(Text passage)
Naturally, after a while, the left tries to infiltrate the movement in
an organized manner, steering it back into its old ways. The more
successful it becomes, the more the movement withers. The same
administrators who tried to co-opt the Yellow Vest movement with their
Assembly of Assemblies, their attempts to present themselves as
spokespeople and enlightened commentators for the rioters, are the ones
who led the mobilization on the 10th. Even if their attempts fail, they
still retain considerable disruptive power by preempting all spaces and
bogging down any possible reflection in their ideological mess.
The 2023 movement against pension reform and the current non-event of
the 10th demonstrate the urgent need for this tendency to reorganize in
an ecumenical effort against what the Yellow Vest movement was and to
impose a staggering retreat on the struggles after 2019. A fine piece of
undermining: just a few years later, it's almost as if the Yellow Vests
never existed. At most, a distorted memory remains, retaining only the
Citizens' Initiative Referendum (RIC). While digesting what happened, in
2023 and 2025 the left returns to its roots: taking the lead of a
movement, even a virtual one, as early as possible to stifle anything
that might overflow, even at the risk of causing the movement's total
paralysis. The icing on the cake is that it is now by formally imitating
certain grassroots actions and organizational practices that left-wing
managers are monopolizing the space and regaining control of the movement.
THE MOBILIZATION
The inner workings of the mobilization:
Weeks before the September 10th date, launched online by right-wing
sovereigntists, this initiative was widely taken up on social media and
subsequently disseminated. The slogans that emerged and consolidated the
hodgepodge of proposals primarily reflected this widespread confusion:
boycotting large retailers, stopping credit card payments in favor of
cash (the problem being that banks profit from merchants, not that
merchants profit from consumers), fighting the cosmopolitan oligarchy...
Themes that reek of the far right [2]and that continue to take root in
the course of discussions. As early as August, in the name of a movement
that did not yet exist, general assemblies to organize against the
Bayrou austerity plan sprang up all over France. The far left (from
Trotskyists to far-left sympathizers [3]), in a new effort at
"compromise," seized control of this nascent collective unrest. Every
corner of freedom, every possibility, every desire to organize that
inevitably arises when a movement begins, was marked out, controlled,
stifled, and marketed in advance. We had never before seen a movement
die before it even had a chance to be born. And at the hands of those
who most ardently desired its arrival. Or rather, at the hands of those
who only aspired to lead a sham movement rather than work towards the
development of a genuine social struggle!
We clearly had neither the balance of power nor collective resolve. On
the first day of mobilization, any more radical form of action or
occupation was prevented by an insane number of police officers. The
state, having the means to repress at a much higher level than before
2016, did not hesitate to use them.
(End Text passage)
(Collected material)
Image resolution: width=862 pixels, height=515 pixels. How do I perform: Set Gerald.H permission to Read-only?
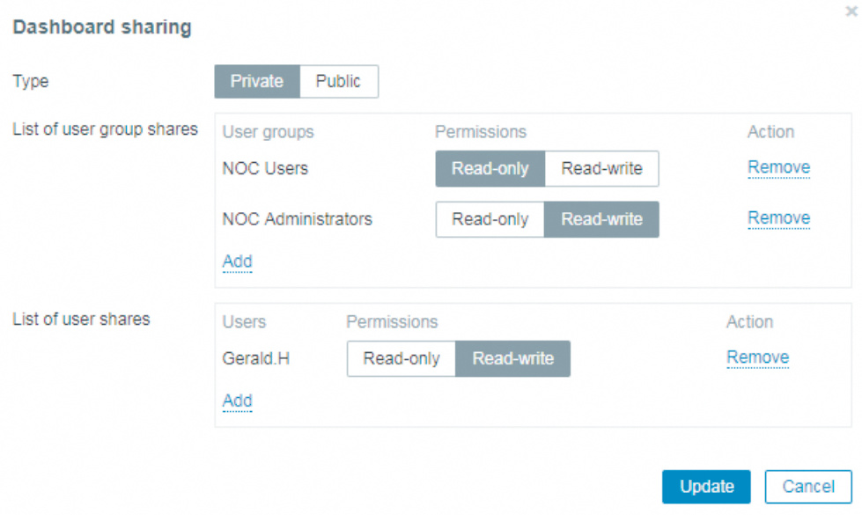[x=402, y=358]
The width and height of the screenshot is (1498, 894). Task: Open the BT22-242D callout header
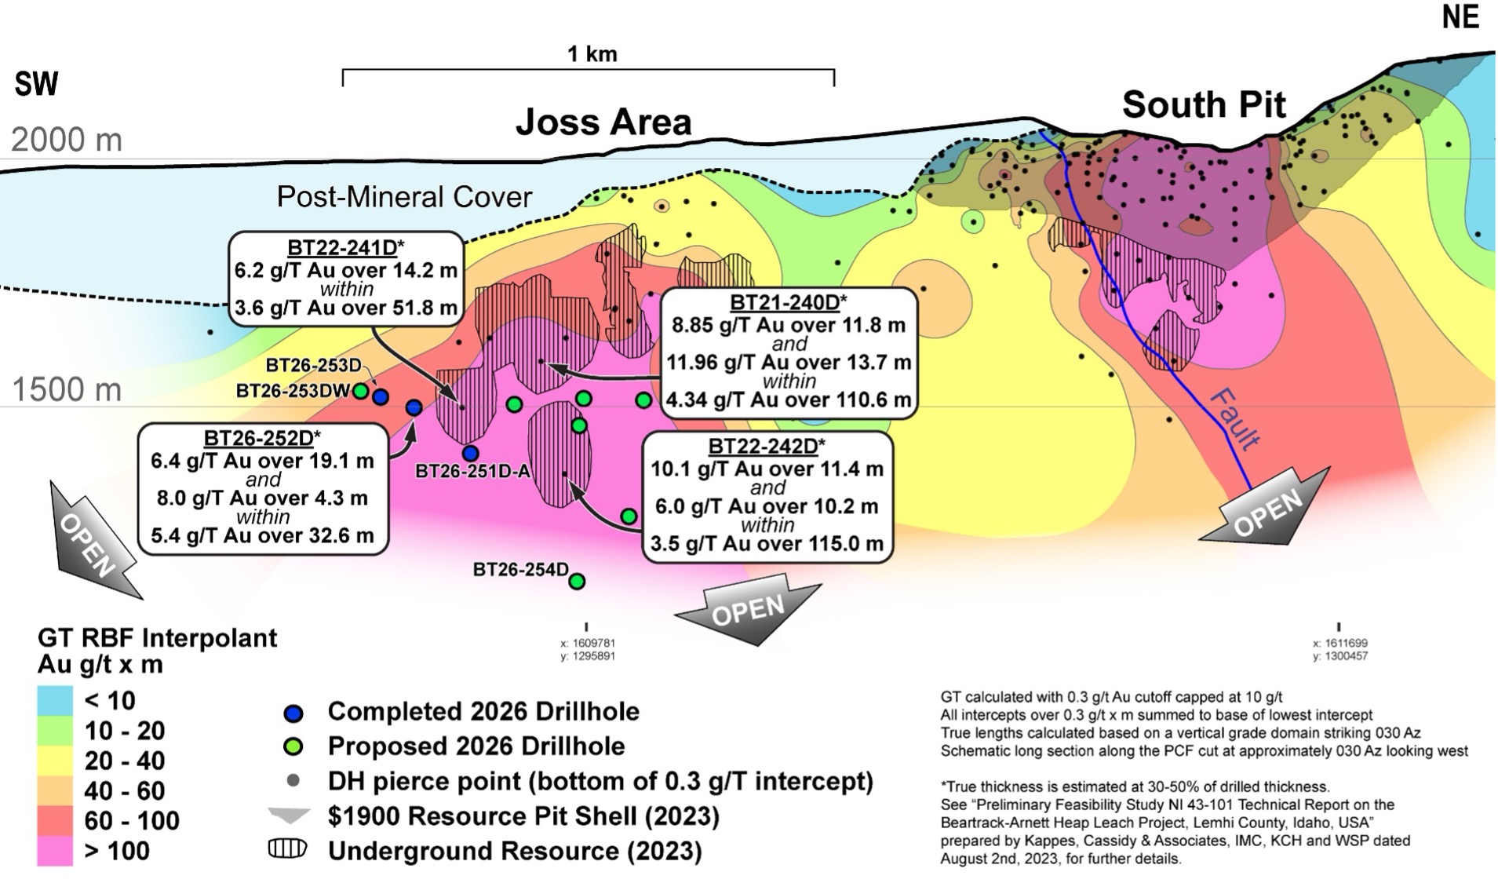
(End Collected material)
**Prompt 1:** In the passage on the September 10th mobilization, who launched the September 10th date online?
**Prompt 2:** The passage on the September 10th mobilization says what happened in advance to "every corner of freedom, every possibility, every desire to organize." List each thing it says was done to them.
**Prompt 3:** Continue the passage on the September 10th mobilization from its last sentence.
The data are separate material, apart from the passage on the September 10th mobilization.

**Output 1:** Right-wing sovereigntists launched it online.

**Output 2:** Marked out, controlled, stifled, and marketed.

**Output 3:**
The genesis of this mobilization is symptomatic of a dematerialized
relationship to the struggle. It was born in the obscure corners of the
internet: a website, a Telegram group with a few hundred members. As the
information spread throughout the country, in discussions at bars, at
work, and on activist discussion forums, it ignited the newsrooms of
newspapers, which made a meal of it throughout the summer. Mailing lists
quickly filled with newcomers, and emboldened by this phenomenon, a few
people took charge of relaying the mobilization at the local level and
attempted to organize it. Without hesitation, grassroots activists
seized the opportunity to set up inter-activist ecumenical meetings,
which they dubbed General Assemblies (GAs), and proposed the
organizational form and content they were familiar with. These meetings
were public and open to all, allowing working-class people to attend,
though they remained a small minority. Hundreds of large meetings then
take place, led by the same people found in labor movements, during
election campaigns, or at partisan mobilizations like feminist
happenings or Earth Uprising events: in short, all those who consider
themselves the enlightened vanguard. This is a month before September
10th, and public meetings are held every week to build momentum. Unions
and political parties take positions for or against, the potential for a
major upheaval is circulating everywhere, the delusion seems collective,
and everyone seems to believe in it. This includes the highest levels of
government, where they take the opportunity to reshuffle the cabinet and
reshuffle the political agenda related to the budget vote.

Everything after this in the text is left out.